Top of DATA RECORDS

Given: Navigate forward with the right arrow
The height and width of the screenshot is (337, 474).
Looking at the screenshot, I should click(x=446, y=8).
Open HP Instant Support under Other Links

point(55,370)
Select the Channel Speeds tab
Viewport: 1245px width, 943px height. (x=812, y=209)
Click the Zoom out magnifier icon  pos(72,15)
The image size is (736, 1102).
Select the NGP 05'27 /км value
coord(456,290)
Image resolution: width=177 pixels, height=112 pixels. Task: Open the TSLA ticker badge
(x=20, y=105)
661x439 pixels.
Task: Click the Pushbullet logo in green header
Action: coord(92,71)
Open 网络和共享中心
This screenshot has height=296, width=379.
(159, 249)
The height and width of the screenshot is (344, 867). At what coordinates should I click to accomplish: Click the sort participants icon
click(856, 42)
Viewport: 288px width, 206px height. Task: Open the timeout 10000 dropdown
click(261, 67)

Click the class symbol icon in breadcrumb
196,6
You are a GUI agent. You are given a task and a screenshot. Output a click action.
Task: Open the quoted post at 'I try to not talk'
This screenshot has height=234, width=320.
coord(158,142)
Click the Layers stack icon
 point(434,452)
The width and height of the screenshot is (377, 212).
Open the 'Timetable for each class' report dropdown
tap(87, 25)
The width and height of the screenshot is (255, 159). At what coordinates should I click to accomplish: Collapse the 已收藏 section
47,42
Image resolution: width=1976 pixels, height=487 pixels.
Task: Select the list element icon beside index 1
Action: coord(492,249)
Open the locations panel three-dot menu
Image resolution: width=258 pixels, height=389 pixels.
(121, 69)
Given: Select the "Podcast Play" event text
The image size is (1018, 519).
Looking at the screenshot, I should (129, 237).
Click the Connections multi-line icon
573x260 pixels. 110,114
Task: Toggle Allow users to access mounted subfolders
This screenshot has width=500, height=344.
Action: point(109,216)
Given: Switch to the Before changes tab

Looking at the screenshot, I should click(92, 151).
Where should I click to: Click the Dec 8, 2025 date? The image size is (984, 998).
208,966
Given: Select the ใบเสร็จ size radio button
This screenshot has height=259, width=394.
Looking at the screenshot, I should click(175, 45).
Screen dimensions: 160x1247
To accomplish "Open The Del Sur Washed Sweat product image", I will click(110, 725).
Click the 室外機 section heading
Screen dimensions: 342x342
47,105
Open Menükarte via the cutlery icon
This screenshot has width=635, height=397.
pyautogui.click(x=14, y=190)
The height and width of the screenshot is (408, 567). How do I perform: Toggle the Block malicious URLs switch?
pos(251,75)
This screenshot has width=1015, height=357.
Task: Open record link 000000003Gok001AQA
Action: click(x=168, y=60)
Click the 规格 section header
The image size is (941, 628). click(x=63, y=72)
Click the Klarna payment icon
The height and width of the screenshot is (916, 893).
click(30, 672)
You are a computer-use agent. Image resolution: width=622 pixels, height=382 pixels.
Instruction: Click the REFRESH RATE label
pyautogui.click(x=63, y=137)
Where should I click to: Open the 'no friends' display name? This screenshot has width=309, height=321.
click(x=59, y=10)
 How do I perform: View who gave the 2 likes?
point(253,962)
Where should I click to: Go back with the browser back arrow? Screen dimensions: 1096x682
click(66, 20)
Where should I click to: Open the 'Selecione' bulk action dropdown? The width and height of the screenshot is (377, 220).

Bottom of DATA RECORDS

> **REQUIRED ACTION**: Restate the records above exactly.

> **SOLUTION TO THE EXERCISE**:
Given: Navigate forward with the right arrow
The height and width of the screenshot is (337, 474).
Looking at the screenshot, I should click(x=446, y=8).
Open HP Instant Support under Other Links

point(55,370)
Select the Channel Speeds tab
Viewport: 1245px width, 943px height. (x=812, y=209)
Click the Zoom out magnifier icon  pos(72,15)
The image size is (736, 1102).
Select the NGP 05'27 /км value
coord(456,290)
Image resolution: width=177 pixels, height=112 pixels. Task: Open the TSLA ticker badge
(x=20, y=105)
661x439 pixels.
Task: Click the Pushbullet logo in green header
Action: coord(92,71)
Open 网络和共享中心
This screenshot has height=296, width=379.
(159, 249)
The height and width of the screenshot is (344, 867). At what coordinates should I click to accomplish: Click the sort participants icon
click(856, 42)
Viewport: 288px width, 206px height. Task: Open the timeout 10000 dropdown
click(261, 67)

Click the class symbol icon in breadcrumb
196,6
You are a GUI agent. You are given a task and a screenshot. Output a click action.
Task: Open the quoted post at 'I try to not talk'
This screenshot has height=234, width=320.
coord(158,142)
Click the Layers stack icon
 point(434,452)
The width and height of the screenshot is (377, 212).
Open the 'Timetable for each class' report dropdown
tap(87, 25)
The width and height of the screenshot is (255, 159). At what coordinates should I click to accomplish: Collapse the 已收藏 section
47,42
Image resolution: width=1976 pixels, height=487 pixels.
Task: Select the list element icon beside index 1
Action: coord(492,249)
Open the locations panel three-dot menu
Image resolution: width=258 pixels, height=389 pixels.
(121, 69)
Given: Select the "Podcast Play" event text
The image size is (1018, 519).
Looking at the screenshot, I should (129, 237).
Click the Connections multi-line icon
573x260 pixels. 110,114
Task: Toggle Allow users to access mounted subfolders
This screenshot has width=500, height=344.
Action: point(109,216)
Given: Switch to the Before changes tab

Looking at the screenshot, I should click(92, 151).
Where should I click to: Click the Dec 8, 2025 date? The image size is (984, 998).
208,966
Given: Select the ใบเสร็จ size radio button
This screenshot has height=259, width=394.
Looking at the screenshot, I should click(175, 45).
Screen dimensions: 160x1247
To accomplish "Open The Del Sur Washed Sweat product image", I will click(110, 725).
Click the 室外機 section heading
Screen dimensions: 342x342
47,105
Open Menükarte via the cutlery icon
This screenshot has width=635, height=397.
pyautogui.click(x=14, y=190)
The height and width of the screenshot is (408, 567). How do I perform: Toggle the Block malicious URLs switch?
pos(251,75)
This screenshot has width=1015, height=357.
Task: Open record link 000000003Gok001AQA
Action: click(x=168, y=60)
Click the 规格 section header
The image size is (941, 628). click(x=63, y=72)
Click the Klarna payment icon
The height and width of the screenshot is (916, 893).
click(30, 672)
You are a computer-use agent. Image resolution: width=622 pixels, height=382 pixels.
Instruction: Click the REFRESH RATE label
pyautogui.click(x=63, y=137)
Where should I click to: Open the 'no friends' display name? This screenshot has width=309, height=321.
click(x=59, y=10)
 How do I perform: View who gave the 2 likes?
point(253,962)
Where should I click to: Go back with the browser back arrow? Screen dimensions: 1096x682
click(66, 20)
Where should I click to: Open the 'Selecione' bulk action dropdown? The width and height of the screenshot is (377, 220).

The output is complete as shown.